PROBLEM 1:
Please answer these questions from the hearing care article:
(a) Which condition does the article say has a clinically proven relationship with hearing loss?
(b) What position does Catherine Marino hold?
(c) According to the article, how can you tell a noise is too loud?
PROBLEM 2: Continue the hearing care article from its last sentence.

Riddle Hospital November 12, 2014 Wellness Articles

The art of aging gracefully includes good hearing care. After all, communication is integral to maintaining those vital connections with friends and family and for full enjoyment of your favorite activities! Hearing is also an important factor for maintaining good mental health, as there is a clinically proven relationship between hearing loss and dementia. Just think about the negative impact missed information or incorrectly heard information could have on memory and your apparent mental alertness.

Maintaining good hearing starts with good general health and avoiding those conditions that can be destructive to our delicate hearing structures. Our ears need a rich supply of oxygenated blood flow at all times so that any medical conditions such as, diabetes and heart or vascular conditions, should receive immediate care for optimal management.

“While we can’t prevent hearing loss as a result of hereditary factors, we can avoid additional exposure to loud noise and music, which is a leading cause of preventable hearing loss,” explains Catherine Marino, AuD, doctor of audiology at the Riddle Hospital Audiology and Hearing Aid Center.

Below, Dr. Marino explains how older adults can take a proactive approach to preventing additional hearing loss.

Avoid excessively loud noise and music

If you have to shout over a noise, that means it’s too loud. As much as possible, try to remove yourself from situations or areas where excessive noise will be a problem.

Wear hearing protection

Although you can try avoiding loud sounds, the reality is that some noise is unavoidable. If you know you’ll be going somewhere where you’ll be exposed to loud noise or music, be sure to bring along earplugs to protect your hearing. Hearing protection is especially important for those who work in high levels of noise; such as factories. Talk to your employer about your concern, and ensure that they provide appropriate earplugs or earmuffs during work hours.

(Recorded data)
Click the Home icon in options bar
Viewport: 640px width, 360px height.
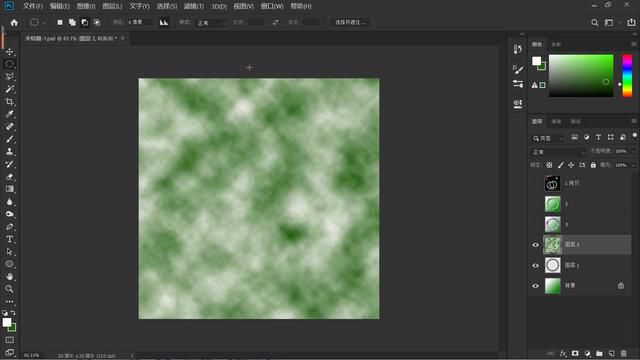(14, 22)
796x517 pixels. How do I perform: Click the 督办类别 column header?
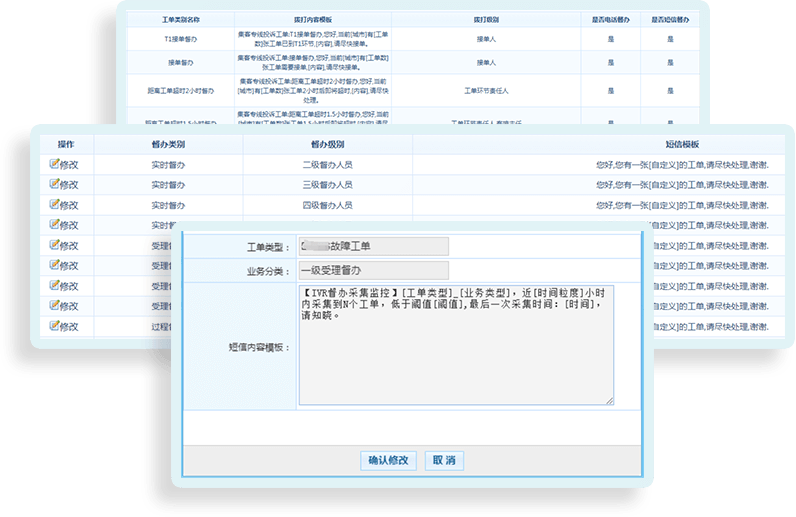point(165,144)
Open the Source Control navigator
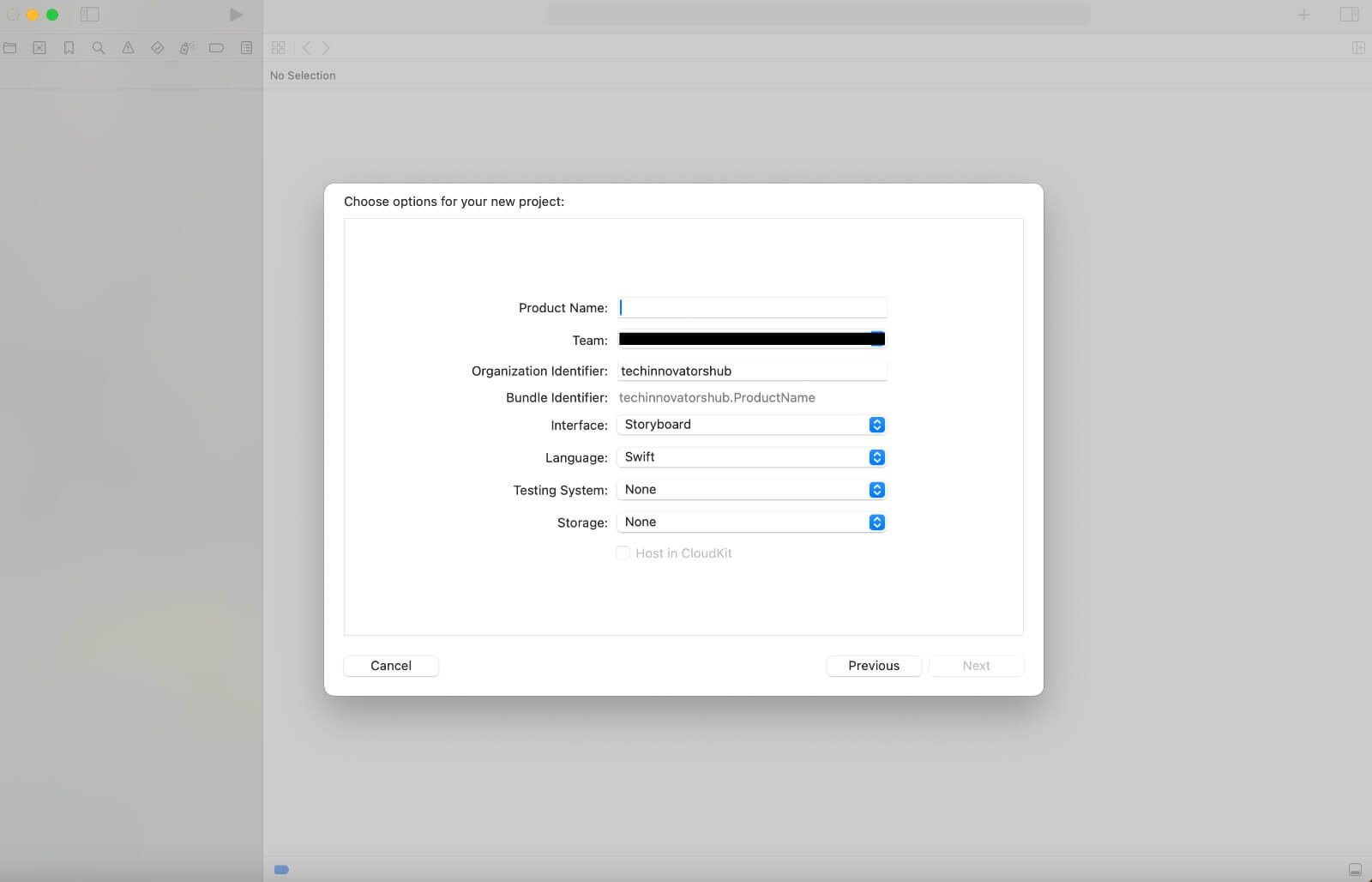1372x882 pixels. (x=39, y=48)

WRITTEN ANSWER 1:
(a) Dementia.
(b) She is a doctor of audiology at the Riddle Hospital Audiology and Hearing Aid Center.
(c) You have to shout over it.

WRITTEN ANSWER 2:
Check your prescriptions

“There are certain medications that can cause hearing loss or tinnitus,” says Dr. Marino.

If you’re taking a prescription medication, talk to your doctor to see if your hearing could be affected.

Have your hearing tested

You may want to establish a good working relationship with an audiologist before you even suspect a hearing problem. A comprehensive audiological evaluation can uncover subtle conditions before they become a problem. Your audiologist will perform a baseline hearing test and advise you if there are any suspected conditions that need medical attention or hearing treatment. Since sometimes hearing loss can be due to treatable conditions, such as, ear wax or middle ear fluid, your audiologist will refer you to the appropriate medical professional.

Taking these steps won’t just prevent hearing loss—it can improve relationships with family and friends, decrease your risk for dementia, and improve your self-confidence.